命じられたことができないとランドセルが飛んできた
郷里は島根県出雲市。田畑が広がるのどかな町で育ち、遠足では出雲大社が恒例だった。
「物心つく頃から神さまを身近に感じていました。毎晩寝る前に『世界中の人が幸せでありますように』と祈るのが習慣でしたね」
にこやかに振り返る中原さん。その笑顔とは裏腹に、少女時代の記憶は重く心に残る。
厳格な家庭に育ち、親に厳しく躾けられた。決められたことができないと叱責され、ランドセルや物を投げ付けられる。門限に遅れると家から締め出され、土下座して詫びるしかない。いかにダメな人間かということを毎日のように言われ、ほめられた記憶もなかった。
「今思えば、自己肯定感など持てなかった。とにかく怒られないように、何とか目の前のことをするのが精一杯の生活でした。あの頃はただ周りの人が皆幸せになれば、最後は自分も幸せになれると思い、毎晩祈っていたのでしょう。それが支えだったかもしれません」
家を出たい一心で勉強、寿退社が夢だった
家を出たい一心で勉強し、難関の奈良女子大へ進学。その解放感は大きく、大学へはほとんど通わず、アルバイトに明け暮れた。
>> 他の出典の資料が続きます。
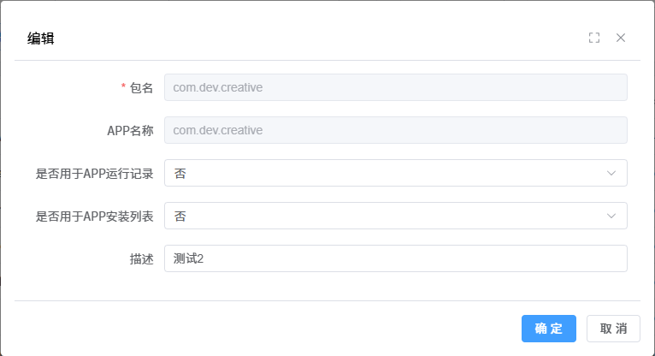Click the APP名称 field label
Image resolution: width=655 pixels, height=356 pixels.
124,130
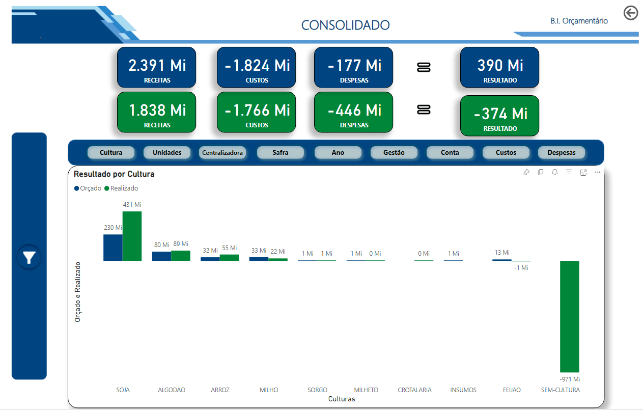The image size is (643, 410).
Task: Toggle the Realizado legend series
Action: tap(121, 188)
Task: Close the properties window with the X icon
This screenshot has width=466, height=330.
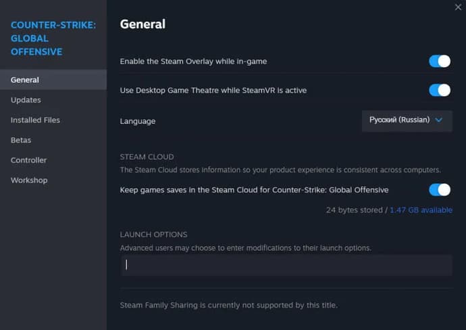Action: coord(458,7)
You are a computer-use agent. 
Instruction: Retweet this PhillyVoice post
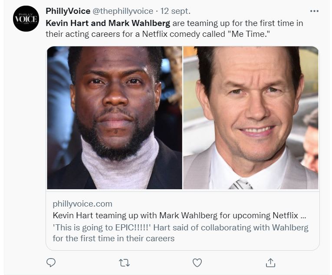click(124, 262)
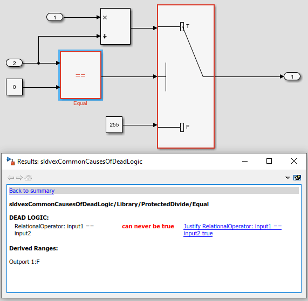Image resolution: width=308 pixels, height=301 pixels.
Task: Select the Equal relational operator block
Action: pyautogui.click(x=80, y=75)
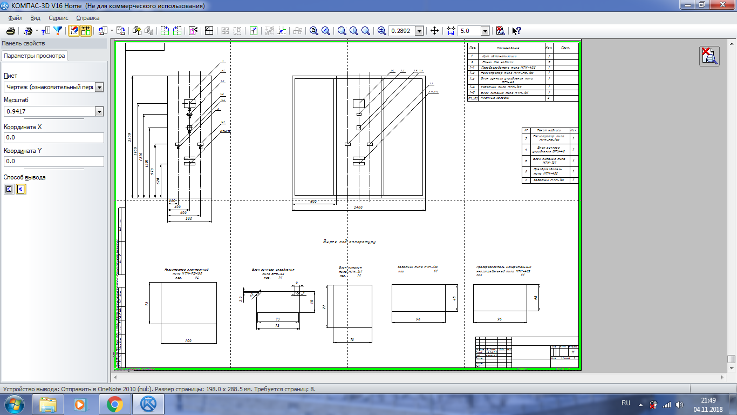Open the Сервис menu
The height and width of the screenshot is (415, 737).
pyautogui.click(x=58, y=18)
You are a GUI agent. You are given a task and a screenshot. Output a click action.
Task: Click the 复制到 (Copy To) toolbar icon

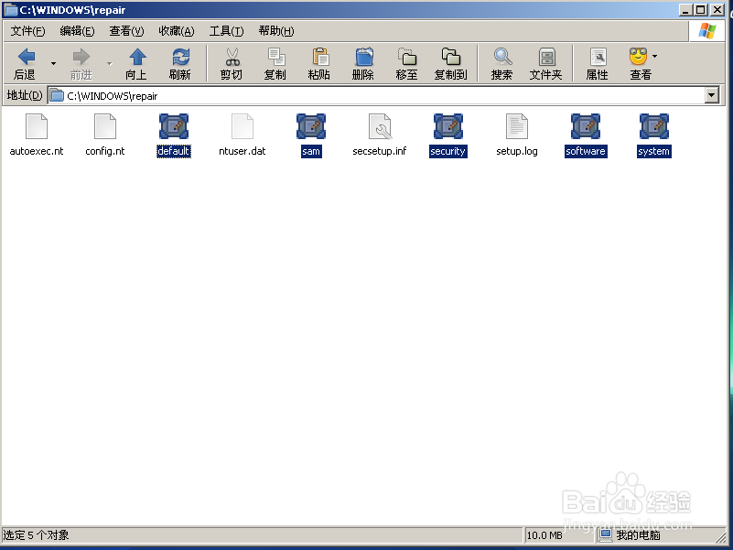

何もやりたいことは見つからず、バブルの勢いに乗って広告代理店へ就職。
華やかな業界の空気を満喫し、翌年にはクライアントの大手メーカーから「うちの社内秘書になりませんか」と誘われて、転職を決めた。それも「カッコ良さそう」だったからと、中原さんは苦笑する。
「自分の中にはキャリアという言葉もなかったと思います。“意識低い系”だった私は、ただ専業主婦になりたい、寿退社をしたいと、それだけが夢でしたから」
晴れて寿退社したのは25歳の時。お見合いで出会った11歳年上の商社の経営者と結婚し、念願の専業主婦になった。